Weather has been a frequent topic of discussion in Paris, as athletes fretted over rain delays early in the competition. When sunny skies returned, the Olympic skate park — made of concrete and shaped like a bowl — became a giant frying pan.
Even water sports can be affected.
Rowers say they fatigue more quickly in the heat and sailors fight to stay hydrated while spending as many as five hours in their boats. Marathon swimmers must arise in the middle of the night to prepare for open-water contests shifted to early mornings.
Many athletes said they spent a week or more training in hot weather to prepare.
“Paris weather is quite unpredictable,” Serbian tennis star Novak Djokovic said after a sweltering match at Roland-Garros Stadium. “I was getting myself acclimatized possibly for different scenarios.”
When Qatar hosted the 2022 World Cup, officials moved the international soccer tournament from summertime to November through December. Experts say there are other, less-drastic options. Events can be held earlier in the day, and rules can be changed to shorten matches or include more water breaks.
British tennis player Jack Draper, for one, said French organizers could do more to help athletes stay hydrated.
“It was pretty poor the way they give [water] bottles to the players,” Draper said after losing to Taylor Fritz of the U.S. in men’s singles. “The bottles don’t stay cool. We were drinking hot water out there.”
Another tennis player, American Coco Gauff, mentioned taking an ice bath after her match. Eaton, the skateboarder who won silver, revealed that his strategy involved keeping two towels at hand and “just pounding” drinks.
The weather has been just as tough for spectators.

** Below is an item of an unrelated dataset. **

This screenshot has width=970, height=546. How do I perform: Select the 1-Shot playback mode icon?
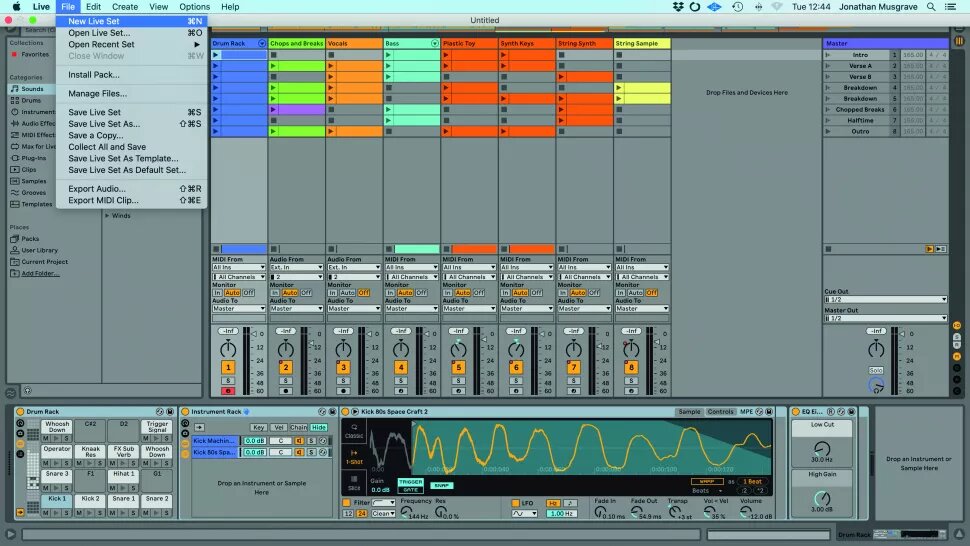(x=354, y=457)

On Friday night, they huddled in the rain for hours during the opening ceremony. By Tuesday afternoon at the beach volleyball stadium, they were crowding around misters or laying in the grass behind the grandstands.
“I watched one match, then sat in the shade for one match,” said Randi Fentress of Fort Worth. “Now I’ll go back in there.”
The scattered clouds that drifted in a few hours later made Roland-Garros feel like a sauna. An electrical storm soon followed, flickering over the Paris skyline. The forecast called for a change, more rain on the way.